Headline Chasers was played in three rounds, referred to on-air as "editions" by Martindale in keeping with the newspaper theme of the program. Married couples competed against each other.

In the first edition, a newspaper headline with various letters missing (referred to as an "altered headline") was presented to both couples, as well as the date on which the described event was reported. The value of each headline began at $500 and decreased by $100 for each clue provided. As a clue was presented, additional letters were placed into the headline. The first couple to buzz-in and correctly solve the headline received the money, and Martindale then asked two toss-up questions based upon the headline for $100 each. Three altered headlines were played in the first round.

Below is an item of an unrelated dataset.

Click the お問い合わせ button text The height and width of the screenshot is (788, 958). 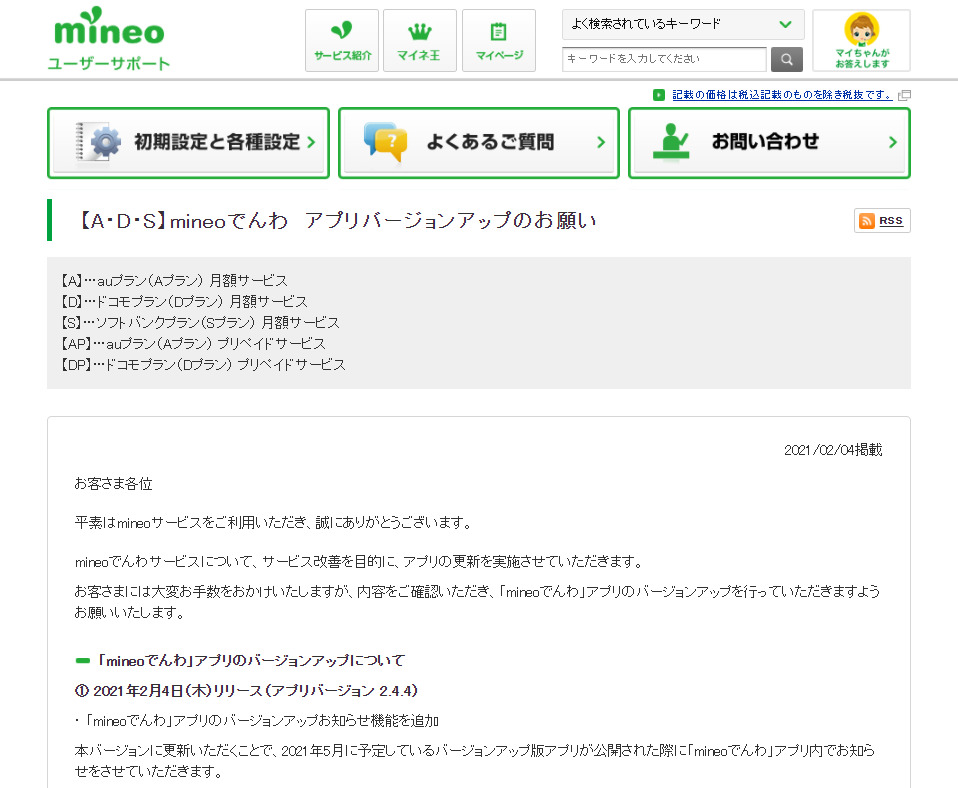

After several weeks of shows, a voice (mostly Gilbert's) would tell the home viewers how many words were in each headline.

During the second edition, the couples attempted to identify the subjects of magazine covers and video clips, which were purposely distorted in some way. For the magazine covers, an actual cover was used and the subject's face and anything referring to their identity was blacked out. A maximum of four clues would be shown on screen as in the first edition. For the video questions, the clips would be scrambled to start and would slowly come into focus while the audio could be heard without distortion. No on-screen clues were given, but Martindale read a brief clue before the clip began. The value of each puzzle began at $500 and decreased by $100 for each revealed clue (magazine covers) or for every few seconds that no one buzzed-in (video clips). If a couple buzzed-in and could not identify the subject, the value was frozen and the opponents received any remaining clues or could see the entire clip before making their guess. Two magazine covers and two video clips were played during this round.

The final edition featured altered headlines similar to round one, but the value of each headline began at $1,000 and decreased with successive clues in a different sequence ($1,000-$800-$600-$200-$100). Four altered headlines were played during the round. Two $200 toss-ups were played after each of the first three, while the fourth was followed by a single question for which each couple had to wager a portion of their score. The couple with the higher wager got the first chance at the question; a correct answer added the wager to their score, while a miss deducted it. In the latter case, the opposing couple was given the option to either answer for their own wager or pass.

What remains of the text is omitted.